■ INSTRUCTIONS TO FOLLOW:
From the line that holds "Select the dashed" to the end of the records, reproduce every line exactly. No pictures.

(INFORMATION SHOWN)

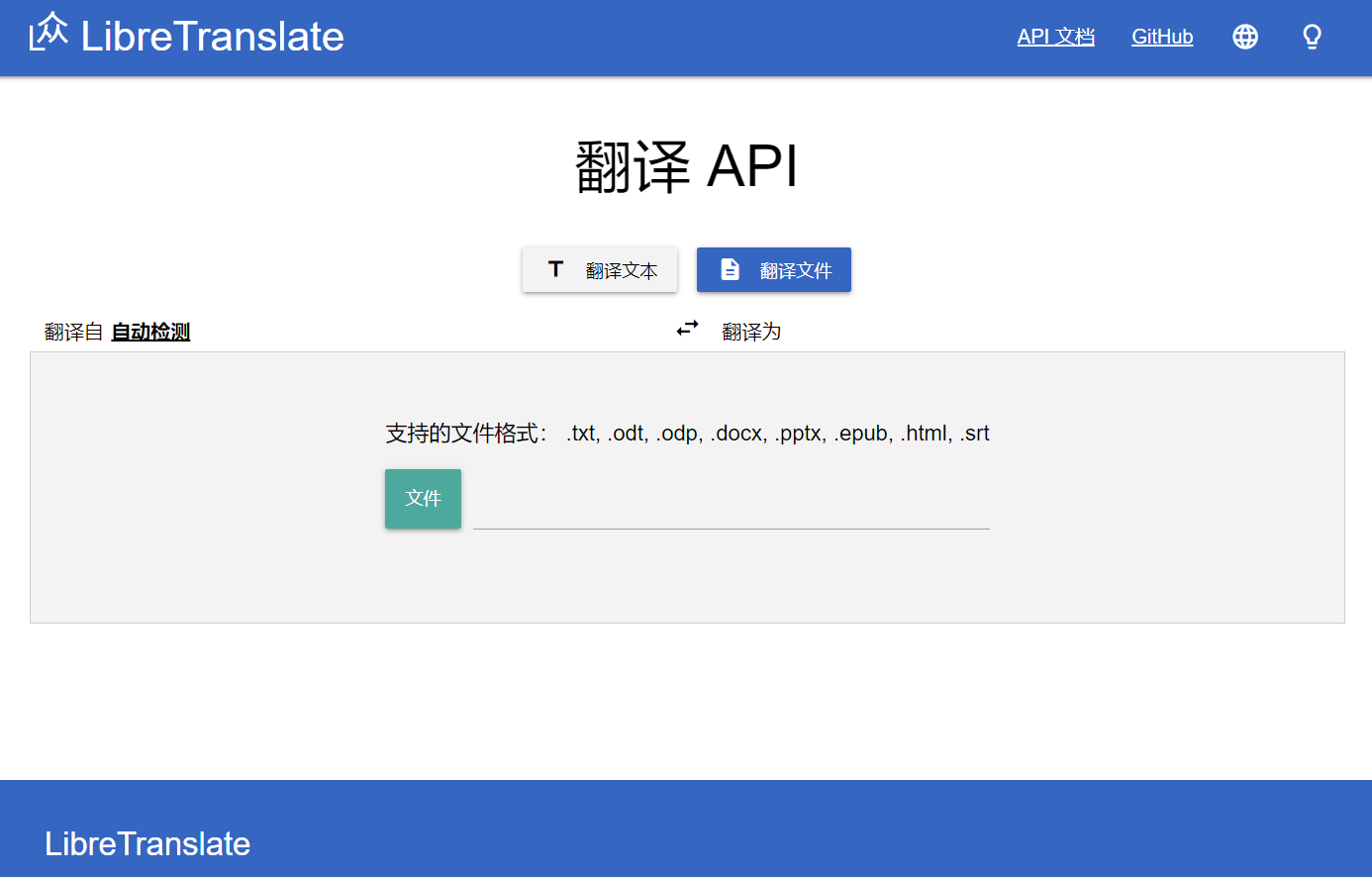Screen dimensions: 1372x877
Task: Open the API 文档 link
Action: click(1055, 37)
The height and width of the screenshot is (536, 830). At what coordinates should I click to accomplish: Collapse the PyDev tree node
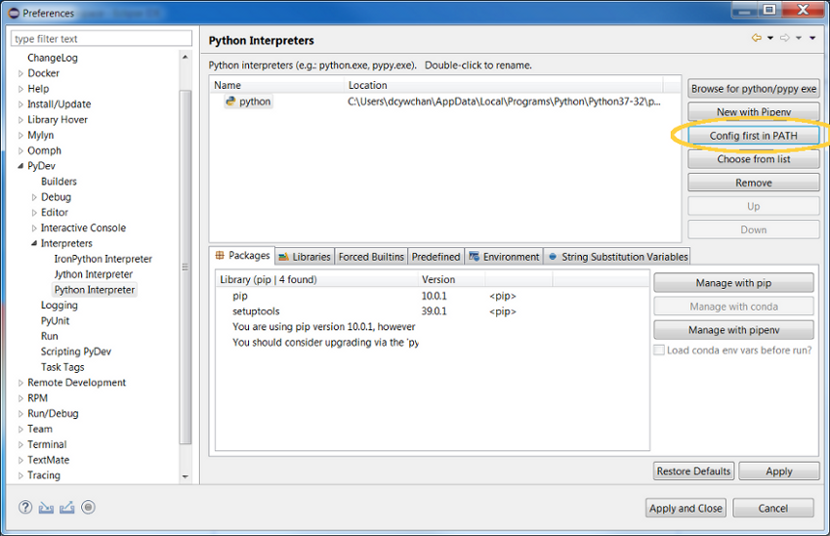tap(21, 167)
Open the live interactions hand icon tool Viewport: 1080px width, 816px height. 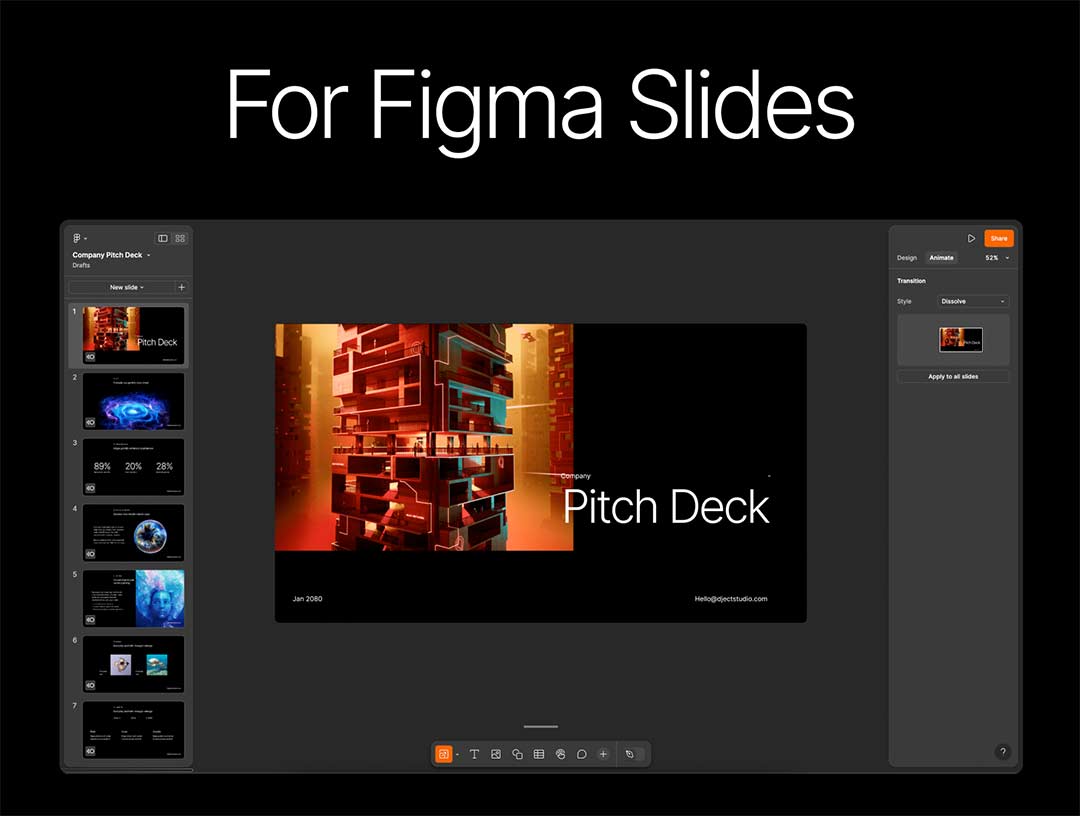pos(560,754)
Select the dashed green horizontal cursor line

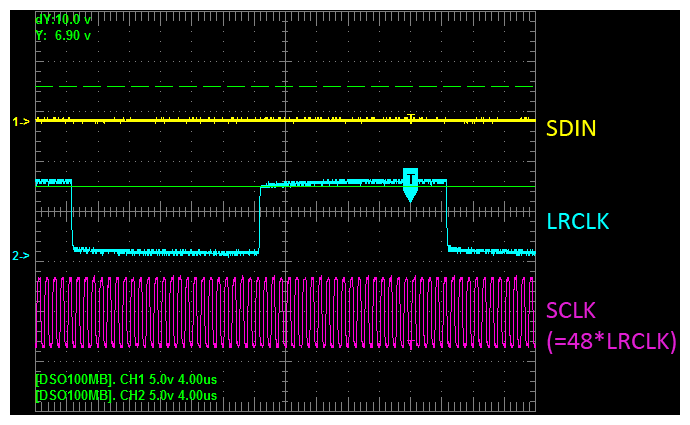[285, 87]
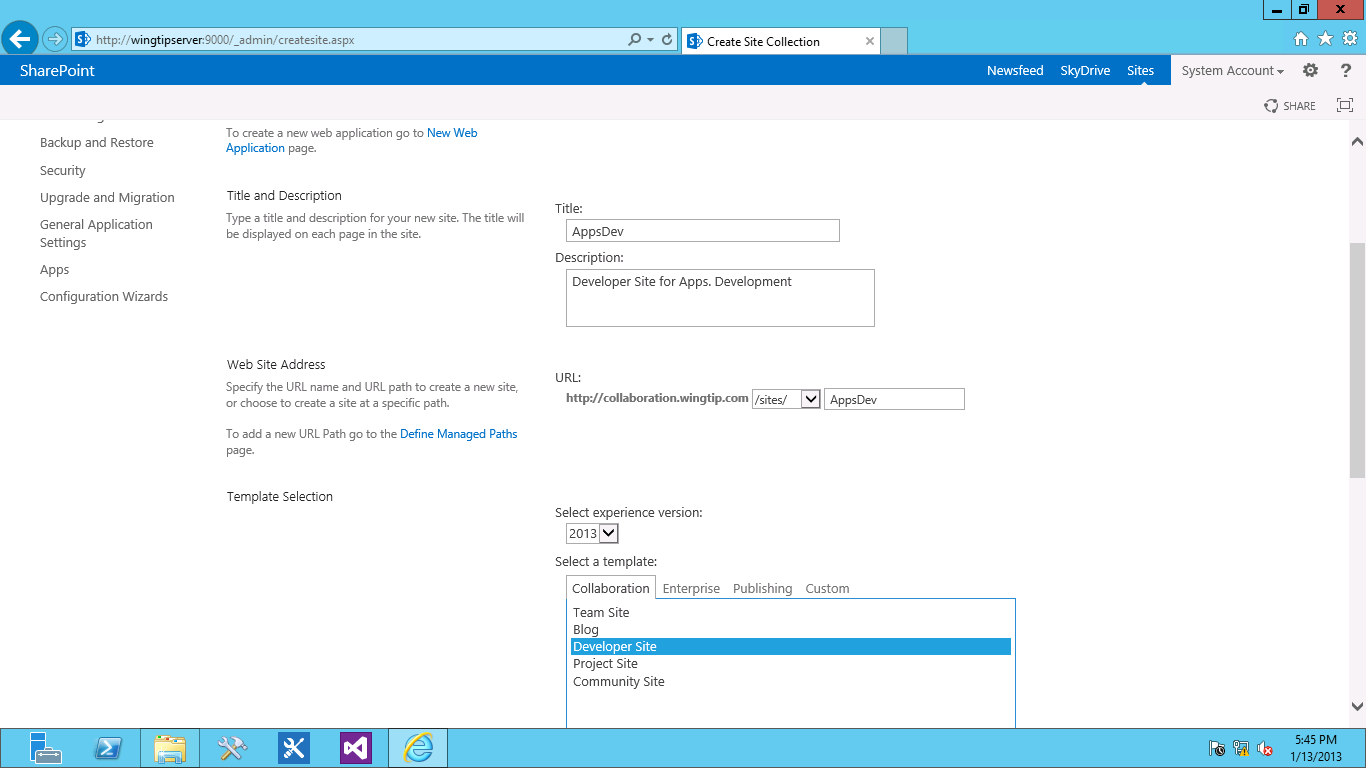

(End INFORMATION SHOWN)

■ ANSWER BOX:
Select the dashed green horizontal cursor line

[285, 87]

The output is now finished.